**What needs to be done**
Given the records below, would you repeat exactly the lines that begin at the one containing "519x354 pixels." and end at the one containing "Open Favorites Center", inclusive?

**Dataset content**
-.-.-

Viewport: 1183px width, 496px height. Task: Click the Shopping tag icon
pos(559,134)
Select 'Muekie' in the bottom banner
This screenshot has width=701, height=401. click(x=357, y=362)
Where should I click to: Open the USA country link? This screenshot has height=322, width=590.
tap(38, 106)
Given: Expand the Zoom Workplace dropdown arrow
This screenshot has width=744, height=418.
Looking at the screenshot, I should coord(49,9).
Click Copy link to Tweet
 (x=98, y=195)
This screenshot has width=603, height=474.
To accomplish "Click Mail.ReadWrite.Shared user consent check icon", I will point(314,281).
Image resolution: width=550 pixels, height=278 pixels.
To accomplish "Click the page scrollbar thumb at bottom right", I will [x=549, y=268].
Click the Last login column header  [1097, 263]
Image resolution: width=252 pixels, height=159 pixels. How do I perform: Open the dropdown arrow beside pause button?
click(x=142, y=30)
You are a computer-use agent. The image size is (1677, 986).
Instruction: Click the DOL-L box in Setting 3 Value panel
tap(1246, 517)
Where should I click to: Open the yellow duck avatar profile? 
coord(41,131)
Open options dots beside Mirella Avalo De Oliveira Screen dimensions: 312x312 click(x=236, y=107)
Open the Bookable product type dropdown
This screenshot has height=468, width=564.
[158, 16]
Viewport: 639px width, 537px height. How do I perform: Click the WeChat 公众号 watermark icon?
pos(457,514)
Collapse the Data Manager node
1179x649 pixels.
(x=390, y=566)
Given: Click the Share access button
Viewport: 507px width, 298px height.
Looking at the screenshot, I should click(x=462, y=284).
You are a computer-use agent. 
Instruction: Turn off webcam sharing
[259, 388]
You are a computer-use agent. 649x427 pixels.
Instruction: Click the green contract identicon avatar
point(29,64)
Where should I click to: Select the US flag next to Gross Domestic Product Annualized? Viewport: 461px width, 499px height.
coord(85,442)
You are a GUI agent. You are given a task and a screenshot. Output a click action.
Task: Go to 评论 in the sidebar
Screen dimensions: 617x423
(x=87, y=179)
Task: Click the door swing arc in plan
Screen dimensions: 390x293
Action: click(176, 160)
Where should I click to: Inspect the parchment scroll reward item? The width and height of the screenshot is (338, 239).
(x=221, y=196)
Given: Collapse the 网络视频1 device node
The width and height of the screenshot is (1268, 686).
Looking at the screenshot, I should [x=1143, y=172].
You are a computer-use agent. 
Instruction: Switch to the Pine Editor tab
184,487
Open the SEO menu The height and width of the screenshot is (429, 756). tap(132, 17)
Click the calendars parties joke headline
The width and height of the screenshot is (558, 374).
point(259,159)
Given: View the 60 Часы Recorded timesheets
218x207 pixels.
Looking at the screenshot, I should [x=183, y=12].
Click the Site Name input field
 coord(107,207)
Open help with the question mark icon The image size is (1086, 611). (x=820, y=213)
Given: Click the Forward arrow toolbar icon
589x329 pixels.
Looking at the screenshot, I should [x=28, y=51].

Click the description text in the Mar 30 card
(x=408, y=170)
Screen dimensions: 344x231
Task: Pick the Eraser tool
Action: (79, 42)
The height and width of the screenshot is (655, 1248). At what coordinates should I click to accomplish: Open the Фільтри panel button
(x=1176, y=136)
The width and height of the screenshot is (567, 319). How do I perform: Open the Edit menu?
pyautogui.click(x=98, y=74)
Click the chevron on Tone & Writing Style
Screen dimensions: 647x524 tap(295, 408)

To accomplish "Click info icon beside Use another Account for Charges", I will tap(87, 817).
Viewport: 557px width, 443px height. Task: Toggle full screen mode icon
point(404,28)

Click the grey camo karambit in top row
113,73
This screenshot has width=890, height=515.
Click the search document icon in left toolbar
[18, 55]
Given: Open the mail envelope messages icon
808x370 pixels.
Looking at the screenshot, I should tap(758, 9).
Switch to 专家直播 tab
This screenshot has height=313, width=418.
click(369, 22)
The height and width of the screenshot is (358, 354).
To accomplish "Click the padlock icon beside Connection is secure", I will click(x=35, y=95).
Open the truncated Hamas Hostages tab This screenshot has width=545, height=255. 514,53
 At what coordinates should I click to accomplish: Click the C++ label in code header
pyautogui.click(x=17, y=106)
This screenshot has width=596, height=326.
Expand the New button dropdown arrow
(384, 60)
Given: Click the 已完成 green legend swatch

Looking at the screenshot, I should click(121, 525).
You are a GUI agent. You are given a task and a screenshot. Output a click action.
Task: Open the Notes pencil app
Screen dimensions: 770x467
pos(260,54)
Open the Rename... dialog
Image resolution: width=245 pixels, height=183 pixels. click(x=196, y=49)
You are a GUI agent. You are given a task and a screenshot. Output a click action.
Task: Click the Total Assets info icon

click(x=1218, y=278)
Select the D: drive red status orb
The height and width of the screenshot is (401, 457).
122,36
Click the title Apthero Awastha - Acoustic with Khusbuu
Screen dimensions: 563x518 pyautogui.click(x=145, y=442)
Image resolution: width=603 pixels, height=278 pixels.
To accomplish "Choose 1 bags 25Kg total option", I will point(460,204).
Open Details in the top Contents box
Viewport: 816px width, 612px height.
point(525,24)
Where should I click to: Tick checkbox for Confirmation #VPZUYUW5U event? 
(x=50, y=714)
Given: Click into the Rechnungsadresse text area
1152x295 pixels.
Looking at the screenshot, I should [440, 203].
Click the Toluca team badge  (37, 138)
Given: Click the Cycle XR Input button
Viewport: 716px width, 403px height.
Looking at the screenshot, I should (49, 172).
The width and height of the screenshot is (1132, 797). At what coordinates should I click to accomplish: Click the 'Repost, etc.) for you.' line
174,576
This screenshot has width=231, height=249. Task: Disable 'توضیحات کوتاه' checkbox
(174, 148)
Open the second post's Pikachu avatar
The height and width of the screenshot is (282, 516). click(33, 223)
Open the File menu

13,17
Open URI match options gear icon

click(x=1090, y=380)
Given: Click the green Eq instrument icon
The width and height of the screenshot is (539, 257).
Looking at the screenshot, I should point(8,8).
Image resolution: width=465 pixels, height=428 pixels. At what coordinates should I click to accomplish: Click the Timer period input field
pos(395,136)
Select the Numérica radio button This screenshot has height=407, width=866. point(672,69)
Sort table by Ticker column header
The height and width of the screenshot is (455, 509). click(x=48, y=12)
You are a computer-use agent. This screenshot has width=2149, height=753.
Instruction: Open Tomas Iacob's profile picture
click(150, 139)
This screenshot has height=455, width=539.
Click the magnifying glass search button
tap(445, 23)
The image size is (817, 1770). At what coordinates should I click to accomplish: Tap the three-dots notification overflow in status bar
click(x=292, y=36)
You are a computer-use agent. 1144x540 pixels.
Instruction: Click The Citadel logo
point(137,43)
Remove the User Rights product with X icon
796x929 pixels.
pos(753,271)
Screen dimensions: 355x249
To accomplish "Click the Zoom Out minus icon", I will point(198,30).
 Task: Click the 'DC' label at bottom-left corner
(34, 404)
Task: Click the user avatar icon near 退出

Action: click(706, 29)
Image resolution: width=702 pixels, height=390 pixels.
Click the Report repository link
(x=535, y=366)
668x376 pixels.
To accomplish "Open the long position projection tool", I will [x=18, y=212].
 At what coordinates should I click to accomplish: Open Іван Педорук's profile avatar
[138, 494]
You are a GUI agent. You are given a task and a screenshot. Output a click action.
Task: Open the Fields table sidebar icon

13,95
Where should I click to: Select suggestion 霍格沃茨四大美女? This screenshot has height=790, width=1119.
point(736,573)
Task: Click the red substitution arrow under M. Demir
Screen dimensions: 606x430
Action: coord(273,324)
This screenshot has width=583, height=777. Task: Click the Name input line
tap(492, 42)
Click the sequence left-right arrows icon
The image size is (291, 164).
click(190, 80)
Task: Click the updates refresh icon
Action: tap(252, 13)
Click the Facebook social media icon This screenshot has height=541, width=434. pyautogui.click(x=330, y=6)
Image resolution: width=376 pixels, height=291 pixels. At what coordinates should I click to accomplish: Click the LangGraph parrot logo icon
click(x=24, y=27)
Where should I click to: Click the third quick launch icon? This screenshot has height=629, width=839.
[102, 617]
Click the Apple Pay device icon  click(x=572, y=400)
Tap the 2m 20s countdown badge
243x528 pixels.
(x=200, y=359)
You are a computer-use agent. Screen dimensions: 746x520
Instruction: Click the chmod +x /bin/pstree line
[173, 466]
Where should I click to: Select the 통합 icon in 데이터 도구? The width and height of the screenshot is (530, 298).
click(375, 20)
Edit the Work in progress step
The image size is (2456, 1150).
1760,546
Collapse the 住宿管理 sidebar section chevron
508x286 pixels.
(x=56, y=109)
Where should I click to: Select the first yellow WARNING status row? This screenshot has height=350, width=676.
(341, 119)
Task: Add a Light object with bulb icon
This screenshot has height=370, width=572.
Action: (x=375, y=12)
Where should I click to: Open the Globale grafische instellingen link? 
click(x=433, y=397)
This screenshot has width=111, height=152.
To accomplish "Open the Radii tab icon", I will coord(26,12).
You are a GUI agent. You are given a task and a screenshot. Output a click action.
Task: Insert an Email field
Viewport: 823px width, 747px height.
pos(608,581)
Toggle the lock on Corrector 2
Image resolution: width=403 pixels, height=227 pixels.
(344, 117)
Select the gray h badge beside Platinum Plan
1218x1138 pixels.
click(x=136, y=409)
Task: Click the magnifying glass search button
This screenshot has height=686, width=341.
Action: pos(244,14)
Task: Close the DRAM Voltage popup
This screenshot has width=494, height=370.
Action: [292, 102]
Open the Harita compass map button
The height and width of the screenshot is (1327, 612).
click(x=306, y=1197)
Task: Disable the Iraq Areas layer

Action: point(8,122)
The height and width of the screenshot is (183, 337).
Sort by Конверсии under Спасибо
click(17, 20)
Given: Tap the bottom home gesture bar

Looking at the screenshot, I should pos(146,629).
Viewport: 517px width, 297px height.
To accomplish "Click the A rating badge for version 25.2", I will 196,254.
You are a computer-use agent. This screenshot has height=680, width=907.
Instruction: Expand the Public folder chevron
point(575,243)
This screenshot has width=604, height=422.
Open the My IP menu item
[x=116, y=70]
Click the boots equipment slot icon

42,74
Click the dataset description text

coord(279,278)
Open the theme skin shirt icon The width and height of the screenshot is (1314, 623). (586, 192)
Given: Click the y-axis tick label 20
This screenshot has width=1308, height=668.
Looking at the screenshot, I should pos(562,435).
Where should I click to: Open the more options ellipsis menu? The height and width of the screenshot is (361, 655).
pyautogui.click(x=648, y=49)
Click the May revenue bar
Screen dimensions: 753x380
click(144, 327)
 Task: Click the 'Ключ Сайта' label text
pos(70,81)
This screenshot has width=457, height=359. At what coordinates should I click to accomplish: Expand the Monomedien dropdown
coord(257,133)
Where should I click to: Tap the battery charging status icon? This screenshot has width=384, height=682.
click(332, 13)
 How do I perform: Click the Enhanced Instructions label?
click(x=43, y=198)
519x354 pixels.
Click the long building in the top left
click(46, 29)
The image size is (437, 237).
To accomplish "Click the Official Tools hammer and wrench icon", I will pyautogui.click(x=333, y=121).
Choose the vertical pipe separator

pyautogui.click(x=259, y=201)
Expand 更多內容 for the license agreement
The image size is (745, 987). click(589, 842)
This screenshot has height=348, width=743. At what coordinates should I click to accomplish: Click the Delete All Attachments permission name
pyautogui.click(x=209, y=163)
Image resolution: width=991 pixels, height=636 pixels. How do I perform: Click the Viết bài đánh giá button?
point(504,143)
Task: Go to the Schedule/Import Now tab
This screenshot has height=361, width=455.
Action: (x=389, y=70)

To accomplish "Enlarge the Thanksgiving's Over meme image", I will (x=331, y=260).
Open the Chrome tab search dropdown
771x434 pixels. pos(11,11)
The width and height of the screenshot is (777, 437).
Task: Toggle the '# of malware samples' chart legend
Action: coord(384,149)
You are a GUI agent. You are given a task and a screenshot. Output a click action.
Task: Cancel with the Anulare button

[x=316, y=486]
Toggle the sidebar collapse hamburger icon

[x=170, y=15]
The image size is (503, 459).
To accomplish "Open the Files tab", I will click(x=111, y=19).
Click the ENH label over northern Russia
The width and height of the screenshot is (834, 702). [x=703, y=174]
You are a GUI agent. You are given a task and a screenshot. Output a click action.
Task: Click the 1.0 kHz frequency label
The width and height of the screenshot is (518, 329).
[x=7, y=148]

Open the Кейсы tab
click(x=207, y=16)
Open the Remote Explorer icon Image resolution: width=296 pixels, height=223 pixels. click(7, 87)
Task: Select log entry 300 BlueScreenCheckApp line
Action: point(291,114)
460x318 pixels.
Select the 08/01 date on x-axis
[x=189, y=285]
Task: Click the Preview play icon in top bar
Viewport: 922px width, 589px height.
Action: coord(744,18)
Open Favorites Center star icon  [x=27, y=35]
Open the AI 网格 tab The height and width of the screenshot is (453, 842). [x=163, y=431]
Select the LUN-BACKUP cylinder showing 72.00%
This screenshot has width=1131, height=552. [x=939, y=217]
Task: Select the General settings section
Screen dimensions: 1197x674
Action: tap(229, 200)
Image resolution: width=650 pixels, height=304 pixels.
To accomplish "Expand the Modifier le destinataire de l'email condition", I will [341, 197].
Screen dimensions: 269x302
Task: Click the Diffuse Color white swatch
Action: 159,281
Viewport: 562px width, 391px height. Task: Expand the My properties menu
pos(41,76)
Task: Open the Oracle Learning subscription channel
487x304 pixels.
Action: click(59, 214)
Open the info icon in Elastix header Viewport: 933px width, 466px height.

-.-.-

**Your solution**
519x354 pixels.
Click the long building in the top left
click(46, 29)
The image size is (437, 237).
To accomplish "Click the Official Tools hammer and wrench icon", I will pyautogui.click(x=333, y=121).
Choose the vertical pipe separator

pyautogui.click(x=259, y=201)
Expand 更多內容 for the license agreement
The image size is (745, 987). click(589, 842)
This screenshot has height=348, width=743. At what coordinates should I click to accomplish: Click the Delete All Attachments permission name
pyautogui.click(x=209, y=163)
Image resolution: width=991 pixels, height=636 pixels. How do I perform: Click the Viết bài đánh giá button?
point(504,143)
Task: Go to the Schedule/Import Now tab
This screenshot has height=361, width=455.
Action: (x=389, y=70)

To accomplish "Enlarge the Thanksgiving's Over meme image", I will (x=331, y=260).
Open the Chrome tab search dropdown
771x434 pixels. pos(11,11)
The width and height of the screenshot is (777, 437).
Task: Toggle the '# of malware samples' chart legend
Action: coord(384,149)
You are a GUI agent. You are given a task and a screenshot. Output a click action.
Task: Cancel with the Anulare button

[x=316, y=486]
Toggle the sidebar collapse hamburger icon

[x=170, y=15]
The image size is (503, 459).
To accomplish "Open the Files tab", I will click(x=111, y=19).
Click the ENH label over northern Russia
The width and height of the screenshot is (834, 702). [x=703, y=174]
You are a GUI agent. You are given a task and a screenshot. Output a click action.
Task: Click the 1.0 kHz frequency label
The width and height of the screenshot is (518, 329).
[x=7, y=148]

Open the Кейсы tab
click(x=207, y=16)
Open the Remote Explorer icon Image resolution: width=296 pixels, height=223 pixels. click(7, 87)
Task: Select log entry 300 BlueScreenCheckApp line
Action: point(291,114)
460x318 pixels.
Select the 08/01 date on x-axis
[x=189, y=285]
Task: Click the Preview play icon in top bar
Viewport: 922px width, 589px height.
Action: coord(744,18)
Open Favorites Center star icon  [x=27, y=35]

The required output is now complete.